Lines from the one containing "Reject All (662, 2543)" through the last line of the records below are to be repeated exactly.

== DATASET CONTENT

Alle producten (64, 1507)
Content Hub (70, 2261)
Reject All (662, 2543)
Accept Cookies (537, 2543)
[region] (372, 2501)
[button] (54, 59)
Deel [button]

====

> ANSWER FOR THIS EXERCISE:
Reject All (662, 2543)
Accept Cookies (537, 2543)
[region] (372, 2501)
[button] (54, 59)
Deel [button]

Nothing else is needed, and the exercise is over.